That distinction is critical. A single mirrored trade might be an honest mistake. Maybe you forgot you had a position open on another account. Brightfunded gives you the benefit of the doubt once. But if you're running 3, 4, or 5 mirrored positions across accounts at the same time, that's not a mistake. That's a strategy. And the response is immediate termination.

Violation Type Consequence Details
First violation (single trade) Soft breach Warning issued, trades closed, accounts remain open
First violation (multiple trades) Immediate hard breach Permanent closure of all accounts under profile
Second violation (any) Hard breach Permanent closure, no exceptions
Cross-firm hedging Hard breach All Brightfunded accounts closed

What Are Brightfunded's Copy Trading Rules?

Copy trading at Brightfunded is allowed with one significant restriction: you can only copy trades between your own accounts. Cross-individual copy trading is prohibited.

In practice, this means you can set up a copy trading tool that mirrors trades from your funded Account A to your funded Account B, as long as both accounts belong to you and the trades go in the same direction. That's not hedging. That's replication.

◆ SHORT EXERCISE:
Continue the passage on Brightfunded's hedging and copy trading rules, starting right after its last sentence.

◆ RAW RECORDS:
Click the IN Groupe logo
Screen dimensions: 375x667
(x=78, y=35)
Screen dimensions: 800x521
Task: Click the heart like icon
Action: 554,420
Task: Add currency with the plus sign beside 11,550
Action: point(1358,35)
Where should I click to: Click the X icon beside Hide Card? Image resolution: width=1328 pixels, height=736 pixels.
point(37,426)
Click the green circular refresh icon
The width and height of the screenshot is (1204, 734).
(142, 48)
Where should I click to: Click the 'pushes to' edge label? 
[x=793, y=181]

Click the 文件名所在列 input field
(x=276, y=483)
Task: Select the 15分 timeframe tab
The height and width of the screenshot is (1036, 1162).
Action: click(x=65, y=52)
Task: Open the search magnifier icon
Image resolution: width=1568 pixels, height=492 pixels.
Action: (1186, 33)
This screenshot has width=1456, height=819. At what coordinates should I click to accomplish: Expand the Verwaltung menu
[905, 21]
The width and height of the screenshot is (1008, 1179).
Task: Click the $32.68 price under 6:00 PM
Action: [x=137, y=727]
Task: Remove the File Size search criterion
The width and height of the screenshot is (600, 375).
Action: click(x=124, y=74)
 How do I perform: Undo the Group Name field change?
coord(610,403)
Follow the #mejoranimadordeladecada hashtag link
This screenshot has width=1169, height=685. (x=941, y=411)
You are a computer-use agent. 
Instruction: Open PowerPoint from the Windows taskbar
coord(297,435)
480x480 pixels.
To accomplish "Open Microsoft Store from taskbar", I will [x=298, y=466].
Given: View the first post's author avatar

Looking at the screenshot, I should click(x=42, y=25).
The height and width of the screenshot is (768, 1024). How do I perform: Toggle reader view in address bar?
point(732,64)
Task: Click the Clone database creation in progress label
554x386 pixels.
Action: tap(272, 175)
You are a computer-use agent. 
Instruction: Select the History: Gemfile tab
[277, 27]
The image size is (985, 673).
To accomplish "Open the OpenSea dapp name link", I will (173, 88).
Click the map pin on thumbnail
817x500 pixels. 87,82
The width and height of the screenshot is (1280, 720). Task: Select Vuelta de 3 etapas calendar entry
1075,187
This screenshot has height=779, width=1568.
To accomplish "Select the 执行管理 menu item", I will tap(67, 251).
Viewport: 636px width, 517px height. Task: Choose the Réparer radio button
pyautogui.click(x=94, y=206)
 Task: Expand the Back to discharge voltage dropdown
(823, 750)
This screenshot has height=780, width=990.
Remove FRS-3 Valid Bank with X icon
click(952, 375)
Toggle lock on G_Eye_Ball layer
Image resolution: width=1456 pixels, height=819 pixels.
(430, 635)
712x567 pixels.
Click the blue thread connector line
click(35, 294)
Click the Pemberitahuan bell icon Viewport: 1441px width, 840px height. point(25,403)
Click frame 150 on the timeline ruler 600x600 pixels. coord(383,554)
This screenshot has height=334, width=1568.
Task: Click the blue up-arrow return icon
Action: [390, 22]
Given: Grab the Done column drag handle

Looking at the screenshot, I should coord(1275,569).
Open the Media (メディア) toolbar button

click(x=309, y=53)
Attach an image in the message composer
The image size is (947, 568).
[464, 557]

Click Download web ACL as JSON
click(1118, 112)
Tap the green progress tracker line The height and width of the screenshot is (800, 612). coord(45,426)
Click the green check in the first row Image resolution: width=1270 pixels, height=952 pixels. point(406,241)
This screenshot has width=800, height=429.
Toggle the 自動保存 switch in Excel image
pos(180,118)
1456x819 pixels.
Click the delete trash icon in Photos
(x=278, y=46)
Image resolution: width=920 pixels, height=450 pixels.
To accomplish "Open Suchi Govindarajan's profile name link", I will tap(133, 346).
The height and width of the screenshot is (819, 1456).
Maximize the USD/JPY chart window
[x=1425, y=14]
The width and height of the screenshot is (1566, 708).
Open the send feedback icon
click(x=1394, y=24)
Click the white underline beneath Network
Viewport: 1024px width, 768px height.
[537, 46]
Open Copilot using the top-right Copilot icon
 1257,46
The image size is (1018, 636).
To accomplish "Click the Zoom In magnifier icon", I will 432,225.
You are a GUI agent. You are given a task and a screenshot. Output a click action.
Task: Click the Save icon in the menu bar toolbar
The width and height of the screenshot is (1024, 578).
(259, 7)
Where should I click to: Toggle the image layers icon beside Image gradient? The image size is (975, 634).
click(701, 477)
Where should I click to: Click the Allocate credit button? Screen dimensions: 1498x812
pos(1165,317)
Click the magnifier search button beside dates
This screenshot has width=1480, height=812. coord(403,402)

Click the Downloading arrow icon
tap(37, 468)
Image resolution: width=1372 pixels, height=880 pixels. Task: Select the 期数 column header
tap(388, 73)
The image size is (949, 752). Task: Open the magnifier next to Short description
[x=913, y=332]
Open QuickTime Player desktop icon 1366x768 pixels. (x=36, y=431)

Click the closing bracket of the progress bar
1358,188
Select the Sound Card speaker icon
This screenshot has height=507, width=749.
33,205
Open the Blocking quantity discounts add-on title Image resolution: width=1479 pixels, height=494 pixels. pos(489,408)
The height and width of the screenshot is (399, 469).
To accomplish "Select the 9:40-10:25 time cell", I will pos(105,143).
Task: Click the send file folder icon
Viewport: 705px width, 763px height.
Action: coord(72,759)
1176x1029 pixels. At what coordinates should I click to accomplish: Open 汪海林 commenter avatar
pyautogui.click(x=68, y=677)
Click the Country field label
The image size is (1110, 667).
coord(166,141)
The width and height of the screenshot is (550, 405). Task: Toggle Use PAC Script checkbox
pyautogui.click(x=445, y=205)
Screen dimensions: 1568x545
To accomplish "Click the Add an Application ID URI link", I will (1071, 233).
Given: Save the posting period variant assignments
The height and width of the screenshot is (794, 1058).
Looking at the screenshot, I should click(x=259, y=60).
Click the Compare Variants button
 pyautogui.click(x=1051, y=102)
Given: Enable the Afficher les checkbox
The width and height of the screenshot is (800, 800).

◆ SOLVED PROBLEM:
What you cannot do is copy trades from another person's account to yours, or allow someone else to copy your trades onto their Brightfunded account. Brightfunded considers this a violation of the individual trading requirement.

Why does this matter? Because copy trading communities are everywhere. Someone in a Discord group shares their trade entries, and 15 people all click the same button at the same time through a copy tool. Brightfunded flags this pattern. When multiple accounts under different names execute identical trades within seconds, the system marks it for review.

One gray area: if you and a friend independently decide to take the same trade based on the same chart analysis, that's not copy trading. Brightfunded looks for systematic, tool-driven replication, not coincidental setups. But the closer the execution timestamps and position sizes, the harder it is to argue coincidence.

Why Is Signal Trading Banned at Brightfunded?

Signal trading through community groups is prohibited at Brightfunded. If you're part of a Telegram channel or Discord group where someone posts an entry, and everyone in the group executes the same trade at roughly the same time, Brightfunded treats that as coordinated trading.

The ban covers any scenario where trade decisions originate from a shared external source and result in correlated positions across multiple Brightfunded accounts belonging to different individuals. This is different from a trader independently following the same YouTube analysis or reading the same market newsletter. Signal groups create systematic correlation, which Brightfunded's detection systems can identify through clustering patterns in execution times and instrument selection.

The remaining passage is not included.